I'm a firm believer in getting it right in camera and doing as very little as possible when it comes to editing because truthfully...I hate the editing step in photography. But as we all know some images need more work than others.
3. Once the file is converted to a jpeg I open it in CS4 and the first thing I do is crop the image....about 99% of my images are cropped mainly for composition. I use a pre-set crop box set to 11 X 14 at 300 ppi. All of my images are edited as prints and 11 X 14 seems to be a common size...if I or someone else wants smaller prints I just resize the 11 X 14 accordingly.
4. My next step is noise reduction. I use the surface blur filter in CS4 to remove the noise. I select the subject and anything else that I want sharpened in the image with the quick selection tool ( " + " selected) with the brush set to "8". With the things selected in the image that I want sharpened I right click and choose "select inverse". I then choose "refine edge" and in this menu I have the radius set to 1.4 px, contrast at 9%, smooth at 10, feather at 3.7 px and contract/expand at 0%. I then do a surface blur (because once you have done the select inverse what I'm working on now is the background) with my settings at radius 10 and threshold at 3. I usually do this step twice depending on the amount of noise I'm dealing with.
5. Sharpening is next. I right click and choose "select inverse" once again and now I'm shaprening the things I want sharp and not touching the background. I again right click and choose "refine edge" and all my settings are the same in the menu except for the last part...I usually set the contract/expand to -20 to -40 percent. I use the smart sharpen filter only...amount 80%, radius 3.3, lens blur is chosen in the "remove" part and I have "more accurate" checked.
A little bit about how I sharpen my images......the hardest thing I had to deal with was how much of the sharpening filter I needed to apply to a print without actually having to print it out as a test to see if it was correct. I wasted a lot of ink and paper doing my testing and I was at a frustration point when thankfully another photographer gave me some suggestions on another forum. He explained the hardest thing with editing images is actually seeing what the print will look like without having to print it out. He devised a formula on his own and has shared it with a few people that asked for help...I was one of them.
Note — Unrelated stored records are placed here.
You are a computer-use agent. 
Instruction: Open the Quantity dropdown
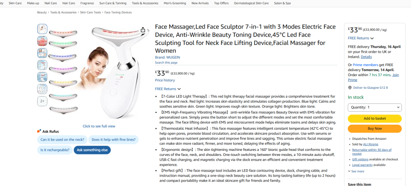point(375,107)
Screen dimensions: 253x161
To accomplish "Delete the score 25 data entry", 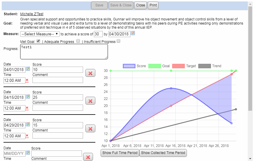I will pos(90,101).
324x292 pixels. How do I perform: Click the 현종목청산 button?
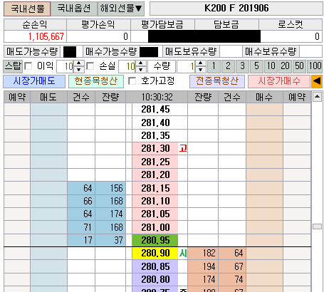pos(96,81)
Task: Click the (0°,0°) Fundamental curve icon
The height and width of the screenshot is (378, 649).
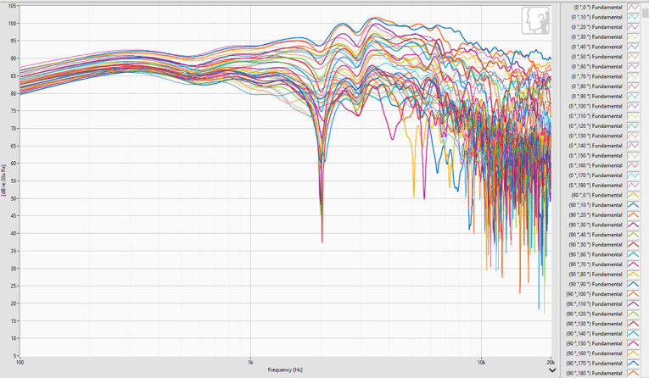Action: (633, 8)
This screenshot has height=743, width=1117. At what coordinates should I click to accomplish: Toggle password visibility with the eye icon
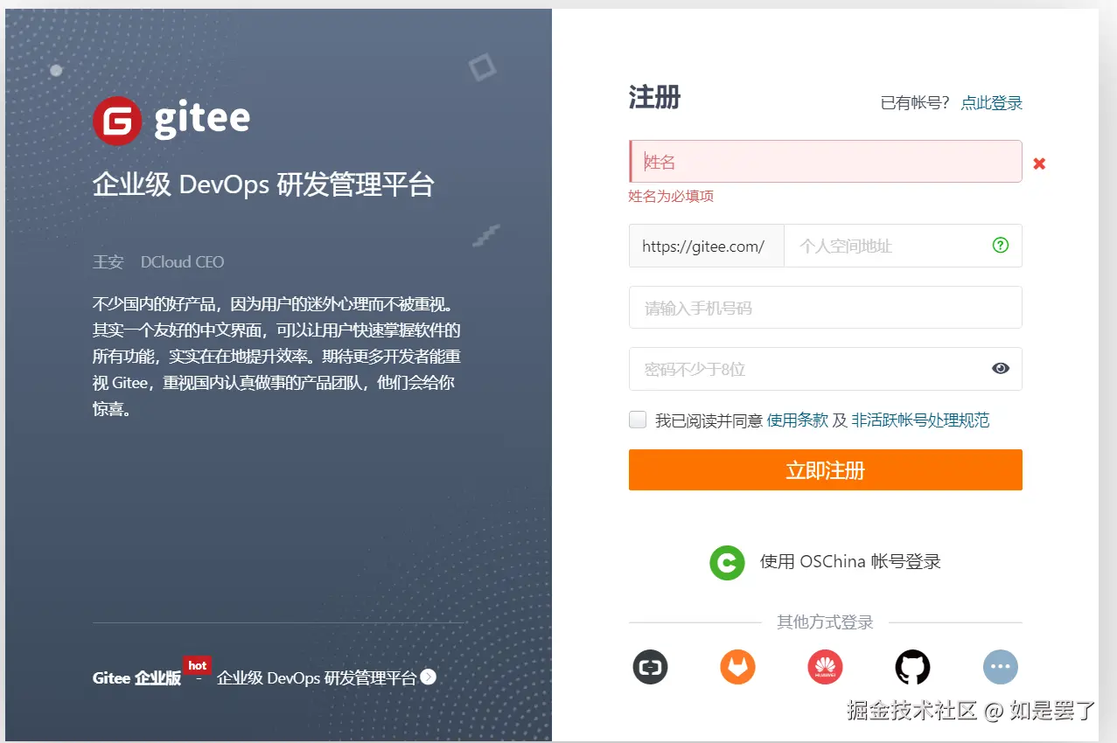[1000, 368]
The unfortunate thing is I lost his PM so I can't pass on the exact details of his steps but he explained you need to find the resolution of the monitor you use (mine is 90) and to see the exact results of your sharpening filter you need to duplicate the image and resize it to your monitor resolution. Once you figure out how much of the filter you need to apply you use a multiplier of 3.3 and multiply 3.3 by the radius you use in the smart sharpen filter....you never change the percentage when applying the smart sharpen filter to the print...only the radius. I have lost a few people when I try to explain this step but to me I understand it and I don't even think about it anymore.
6. I then do a curves adjustment to taste and maybe depending on the image I will go into the selective color menu and add +2 - +4 of yellow and neutral color by moving the black slider up...it seems to give the image a bit more pop.
7. Re-sizing for web display is my last step...what I post on the internet is actually a by-product of my prints. I re-size the largest side of the document dimensions to 2.666 inches which makes the image 800 pixels on the longest side. Here is a screen capture of all the boxes I have checked when I resize the image for web display....the last box should have the "bicubic sharper" chosen.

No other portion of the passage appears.